The plot: some fluff about demon forces trying to bring down the city of New Jerusalem from its catacomb foundations, seems they can only be stopped by this Redeemer guy and a handful of “volunteers” (the lowest of the low, condemned murderer types - do this favour for us and get your sentence reduced or avoid execution stuff, you know, like Eddie Murphy’s character in 48 Hours).
Have a look at my Claustrophobia Unboxing Porn pics for loads of box-fresh pics. The following shots are all live, in-game photos.
One player control’s the humans, the other (Claustrophobia is only for 2 players) controls the demons. In this case, for our first play through, I took on the mantle of horned aggressor and my sidekick played the four flesh-bag humans. During my first few turns I didn’t get to do an awful lot of aggressing, though, as Troglodytes (the little, critter type baddies) have to follow a few straightforward, and believable I suppose, rules of placement. They can’t just spawn anywhere. The chosen tile can be any in play provided it’s free of humans and have at least one unexplored opening. Sticking to these rules meant that the first twenty minutes of my game was spent hoarding Threat Points (one for every Troglodyte I wish to play) and event cards.
This at least ensured I was well tooled up by the time my guys turned up on a suitable tile. Plus, during my Threat Phase I was able to pray to the dice Gods for an 11, which would let me spawn as many of the little fuckers anywhere I damn well liked. More about Threat Phase in a minute. Actually, It’s probably easier to show you.
Bring on the pics!
Four tiles placed meant at this point we were four moves in. The human player uses a movement point to explore an opening, the demon player gets to place the tile, directing the condemned warriors around the catacombs. No demons on the board yet.
This is my (the demon player’s) Board of Destiny in play. Rolling three dice (occasionally more or less depending on various circumstances) I freely place the die scores on events of my choice, triggering bonuses. Here I’m using a double 6 to have one of the human’s suffer a hit. The 3 is placed so one of my Trogs can up his MVT by 1 on the next go. The Board of Destiny made sure my early spells of downtime weren’t wasted. I could still affect play.

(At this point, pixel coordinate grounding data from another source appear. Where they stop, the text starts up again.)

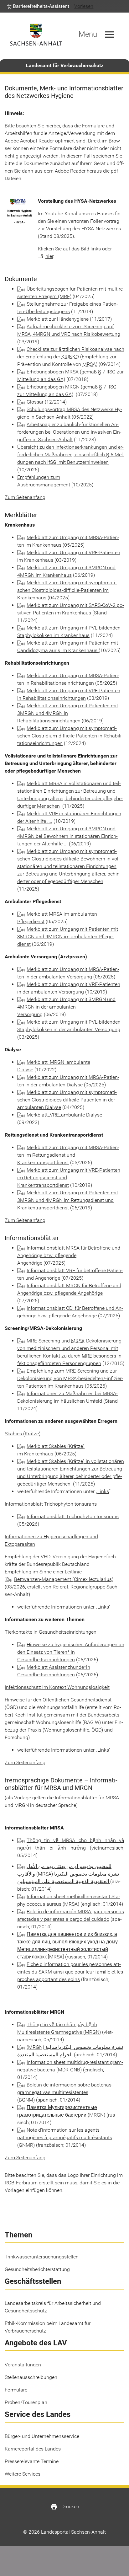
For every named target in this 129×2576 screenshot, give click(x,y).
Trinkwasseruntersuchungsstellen (42, 2257)
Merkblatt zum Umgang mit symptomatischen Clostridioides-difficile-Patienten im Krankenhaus (67, 590)
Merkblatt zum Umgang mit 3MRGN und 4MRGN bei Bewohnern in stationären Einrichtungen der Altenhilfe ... (67, 836)
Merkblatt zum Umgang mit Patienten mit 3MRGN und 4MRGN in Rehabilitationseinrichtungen (67, 713)
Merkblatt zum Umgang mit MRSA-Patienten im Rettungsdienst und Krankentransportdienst (68, 1154)
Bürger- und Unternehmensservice (42, 2436)
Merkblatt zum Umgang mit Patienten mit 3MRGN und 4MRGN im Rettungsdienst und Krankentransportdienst (67, 1200)
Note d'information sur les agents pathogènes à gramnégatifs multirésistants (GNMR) (64, 2137)
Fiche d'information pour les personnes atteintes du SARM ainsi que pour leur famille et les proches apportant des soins (70, 1971)
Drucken (64, 2506)
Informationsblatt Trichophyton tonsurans (73, 1516)
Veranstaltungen (23, 2365)
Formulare (16, 2390)
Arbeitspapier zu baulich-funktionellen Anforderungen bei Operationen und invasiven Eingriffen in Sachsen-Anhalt (69, 431)
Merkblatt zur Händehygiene (58, 319)
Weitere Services (22, 2474)
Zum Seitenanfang (25, 497)
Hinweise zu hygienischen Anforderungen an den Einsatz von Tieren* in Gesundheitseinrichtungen (70, 1652)
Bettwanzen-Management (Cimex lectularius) (63, 1579)
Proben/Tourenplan (26, 2402)
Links (103, 1491)
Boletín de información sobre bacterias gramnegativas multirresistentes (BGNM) (64, 2092)
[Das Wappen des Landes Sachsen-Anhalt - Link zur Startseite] (36, 36)
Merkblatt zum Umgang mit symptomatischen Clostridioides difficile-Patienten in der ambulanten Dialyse (67, 1099)
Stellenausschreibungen (31, 2377)
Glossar (35, 402)
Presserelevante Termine (32, 2461)
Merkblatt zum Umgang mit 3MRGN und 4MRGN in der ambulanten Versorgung (66, 1006)
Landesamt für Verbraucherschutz (64, 65)
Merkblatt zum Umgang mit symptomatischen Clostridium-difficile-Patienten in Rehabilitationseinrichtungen (70, 735)
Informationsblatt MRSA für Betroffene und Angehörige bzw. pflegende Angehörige (68, 1255)
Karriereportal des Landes (33, 2449)
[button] (38, 6)
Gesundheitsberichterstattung (37, 2269)
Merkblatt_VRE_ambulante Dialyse (64, 1115)
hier (49, 256)
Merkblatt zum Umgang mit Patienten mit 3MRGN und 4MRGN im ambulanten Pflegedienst (67, 936)
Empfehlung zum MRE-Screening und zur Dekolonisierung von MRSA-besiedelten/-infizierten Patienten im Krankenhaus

Hits are applied to the human player’s characters with little red pegs that eliminate a line of statistics. During the human’s initiative phase, die scores determine each characters MVT, CBT, and DEF scores. If enough hits are sustained, characters can be rendered immobile and defenseless as each hit eliminates each available stat line in turn. This gave a great impression of being wounded.

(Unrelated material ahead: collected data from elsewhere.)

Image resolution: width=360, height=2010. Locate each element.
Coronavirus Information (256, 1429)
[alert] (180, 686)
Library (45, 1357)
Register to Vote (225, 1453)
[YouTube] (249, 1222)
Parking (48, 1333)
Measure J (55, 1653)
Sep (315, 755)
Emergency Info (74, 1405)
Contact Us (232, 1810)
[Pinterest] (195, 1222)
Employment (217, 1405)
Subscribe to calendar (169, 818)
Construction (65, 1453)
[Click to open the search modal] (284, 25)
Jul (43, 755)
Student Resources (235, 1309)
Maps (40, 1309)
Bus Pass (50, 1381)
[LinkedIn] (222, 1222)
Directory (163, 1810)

Awesome! Demons are on the board. Pick a target, roll for attack, apply hits if necessary. There are a couple of nice event cards for the demons to use during combat. Trogs are weak and are removed from the game after one hit (they can be replenished at will) so bonuses such as ‘suicide attack’ (+2 CBT) or ‘tough trog’ (+3 DEF) are handy to hoard early on.
‘Demonic possession’ was my favourite, though. Trust no-one!
In the scenario we played (there are six in the rulebook) the objective for the humans was to merely escape. And, after ten turns, the exit tile is placed. So, despite the large size of the tiles, this is as much room as Claustrophobia takes up in most game modes. The routes are rarely as labyrinthine as the back story would like you to believe, but it is an eventful, pleasantly short journey.
We drink beer, tea, or coffee while we play. Notice the lack of ash tray. Cool kids don’t smoke.
The board was rarely over populated or busy due to the fragile nature of the one hit wonder Trogs. What took a little more spunk out of the humans, though, was this guy:
Underground Hunter is fucking badass. Stats chosen according to the scenario. Him and two tough troglodytes took the game for me, one tile from the exit. Talk about the 11th hour.
That’s it. I’m pretty sure I did a disgraceful job of describing Claustrophobia. I’m more than happy to discuss my experience on Twitter though (@SonAndGames). This was a pretty one-sided playthrough from the point of view of the demons, when I play as the humans I’ll have a better view of the game.
As it stands though, Claustrophobia is bloody good. Seems to have a long life thanks to the six scenarios in the book (more on the official website), which can be played from either side, effectively doubling the life span. Recommended.